▶ [TASK INPUTS]
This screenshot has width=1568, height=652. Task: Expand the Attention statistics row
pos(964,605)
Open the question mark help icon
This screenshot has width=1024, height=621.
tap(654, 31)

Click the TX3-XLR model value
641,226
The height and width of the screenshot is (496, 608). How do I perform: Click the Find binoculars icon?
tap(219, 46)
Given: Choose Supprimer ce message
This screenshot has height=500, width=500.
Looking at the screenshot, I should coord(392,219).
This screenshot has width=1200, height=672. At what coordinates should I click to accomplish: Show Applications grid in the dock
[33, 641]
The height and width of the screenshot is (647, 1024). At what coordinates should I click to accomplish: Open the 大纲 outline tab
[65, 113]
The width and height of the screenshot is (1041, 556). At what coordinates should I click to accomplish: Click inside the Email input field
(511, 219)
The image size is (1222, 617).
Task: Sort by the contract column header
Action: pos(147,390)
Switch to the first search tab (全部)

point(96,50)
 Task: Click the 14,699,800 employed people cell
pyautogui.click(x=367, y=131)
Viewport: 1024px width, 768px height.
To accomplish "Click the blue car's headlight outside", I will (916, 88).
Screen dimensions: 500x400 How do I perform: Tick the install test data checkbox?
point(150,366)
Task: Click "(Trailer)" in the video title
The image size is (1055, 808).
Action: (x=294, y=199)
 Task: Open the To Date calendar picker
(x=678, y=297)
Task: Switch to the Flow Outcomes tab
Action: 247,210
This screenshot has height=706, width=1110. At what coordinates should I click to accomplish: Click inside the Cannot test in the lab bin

▶ [DIRECTIONS FOR THIS TASK] Word for word, give back all the lines above.

▶ [SOLUTION FOR THIS EXERCISE]
This screenshot has width=1568, height=652. Task: Expand the Attention statistics row
pos(964,605)
Open the question mark help icon
This screenshot has width=1024, height=621.
tap(654, 31)

Click the TX3-XLR model value
641,226
The height and width of the screenshot is (496, 608). How do I perform: Click the Find binoculars icon?
tap(219, 46)
Given: Choose Supprimer ce message
This screenshot has height=500, width=500.
Looking at the screenshot, I should coord(392,219).
This screenshot has width=1200, height=672. At what coordinates should I click to accomplish: Show Applications grid in the dock
[33, 641]
The height and width of the screenshot is (647, 1024). At what coordinates should I click to accomplish: Open the 大纲 outline tab
[65, 113]
The width and height of the screenshot is (1041, 556). At what coordinates should I click to accomplish: Click inside the Email input field
(511, 219)
The image size is (1222, 617).
Task: Sort by the contract column header
Action: pos(147,390)
Switch to the first search tab (全部)

point(96,50)
 Task: Click the 14,699,800 employed people cell
pyautogui.click(x=367, y=131)
Viewport: 1024px width, 768px height.
To accomplish "Click the blue car's headlight outside", I will (916, 88).
Screen dimensions: 500x400 How do I perform: Tick the install test data checkbox?
point(150,366)
Task: Click "(Trailer)" in the video title
The image size is (1055, 808).
Action: (x=294, y=199)
 Task: Open the To Date calendar picker
(x=678, y=297)
Task: Switch to the Flow Outcomes tab
Action: 247,210
This screenshot has height=706, width=1110. At what coordinates should I click to accomplish: Click inside the Cannot test in the lab bin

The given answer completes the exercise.